In order to get the entire experience, you have to download the corresponding app on either the Apple Store or Google Play. It’s a cool, deeply kawaii app, something you can get lost in for a while lubricated by your own boredom or a lot of weed. Highly stoner-friendly, and perfect for those with the attention span and aesthetic inclinations of an uber-feminine six year old. I happen to possess both qualities so I spend an entire L train ride walking a virtual unicorn across my phone screen by wiggling my fingers. The toddler sitting next to me on the train was incredibly jealous, I’m almost positive.

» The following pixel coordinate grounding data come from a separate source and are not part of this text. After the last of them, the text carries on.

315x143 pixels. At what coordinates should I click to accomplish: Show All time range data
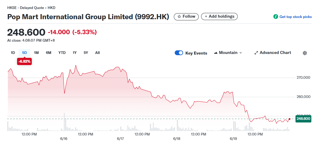[x=97, y=53]
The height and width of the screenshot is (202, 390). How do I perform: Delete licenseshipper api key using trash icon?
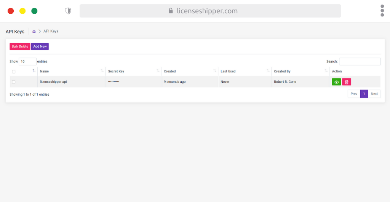[346, 82]
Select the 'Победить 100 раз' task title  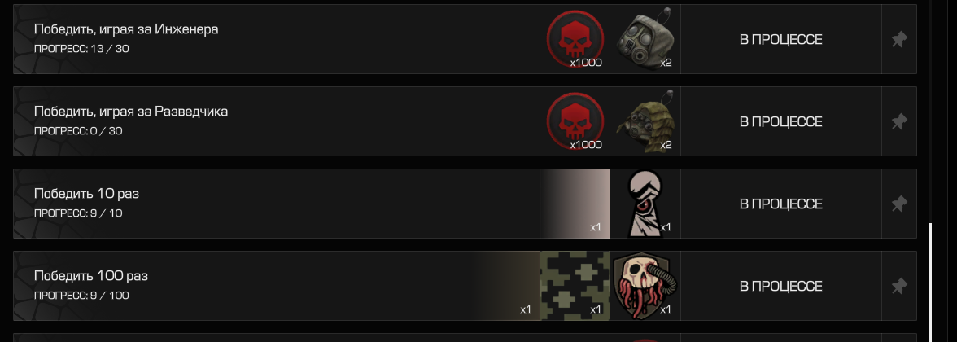pos(91,276)
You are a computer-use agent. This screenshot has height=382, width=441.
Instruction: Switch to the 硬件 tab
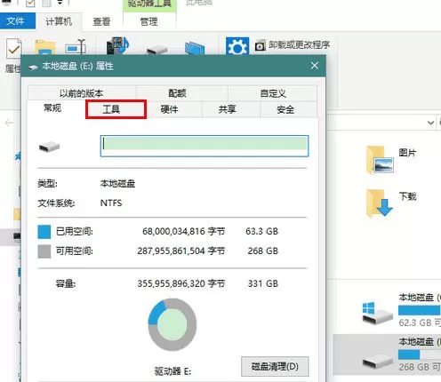click(170, 109)
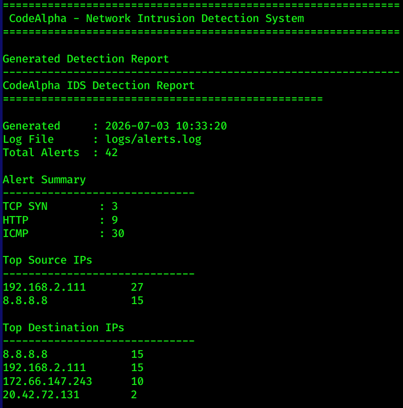This screenshot has width=403, height=408.
Task: Select the Total Alerts value 42
Action: tap(112, 153)
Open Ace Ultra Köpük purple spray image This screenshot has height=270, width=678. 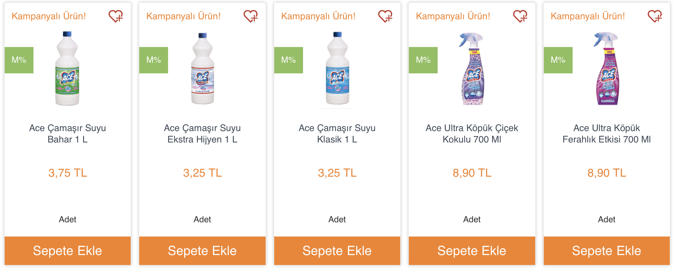tap(472, 69)
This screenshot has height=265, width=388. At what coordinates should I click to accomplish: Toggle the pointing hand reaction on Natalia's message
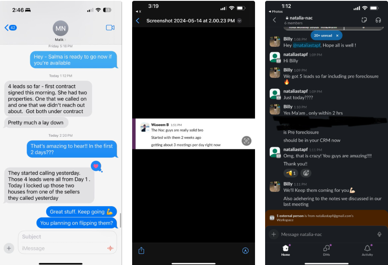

MM Nails on our MM Babe @oyester in her studio in Beijing ✨✨✨✨✨✨ sparkle✨✨✨✨✨✨

A photo posted by Metaverse Nails:::MM Nails (@metaversenails) on

As for practical usage and aesthetic qualities: well, the nail design selection they currently have isn’t entirely awe-inspiring (or necessarily anything I’d jump on). I do think the electro-neon shade is disgustingly Claire’s, which means it is very topical for the kind of Brooklyn queer-art spaces I haunt at night. I wore them out to the club and they fit right in with the people writhing with leeches on their skin and fluorescent lipstick.

The major downside to this product at the moment is that you can’t currently record video in-app or have the embedded code recognized in other apps. I’d imagine these would make a killer add-in on Snapchat, were that currently possible. But they’re a small start-up funded by queer and trans artists like me, so I’m going to cut them some slack on their lack of design variety. Production costs for minimum orders happen to be a lot of money for even basic nail products: to add on the cost of coding and multiple graphics onto nail product leads to an astronomical overhead their competitors in the nail field don’t have to bother with.

Mink Makeup Pen, $295

Unfortunately I have more complaints than I do compliments — inevitably because my hopes and expectations were so high, given the accolades bestowed upon Mink and it’s founder for being industry anarchists for their creation. The Mink machine was framed as being a makeup copy machine, able to replicate the color of any makeup product. The reality is that it can maybe replicate the surface color, but the work you put into it and the price make it more trouble than it’s worth.

The Mink machine was framed as being a makeup copy machine, able to replicate the color of any makeup product.

The app required for the copy pen is iPhone only (I have a Samsung phone) and the ink cartridge set came with a leak which made my attempts to use it that much more messy and ineffectual. When I did get an iPhone in my hands to try to use the product, I wasn’t really blown away by the results. You aren’t able to custom mix the formulation of the product outside of the pigmentation you plug in, so you’re stuck with their formula for lip gloss or lip stain or face powder. It didn’t come with measuring tools or gloves for sanitary usage which was also troubling. This is like an incredibly expensive DIY lip balm kit, really.

The concept of this pen is the most exciting out of all the products mentioned — I only wish it had lived up to the hype. They have a long way to go, and there are already competitor, virtually identical products out there.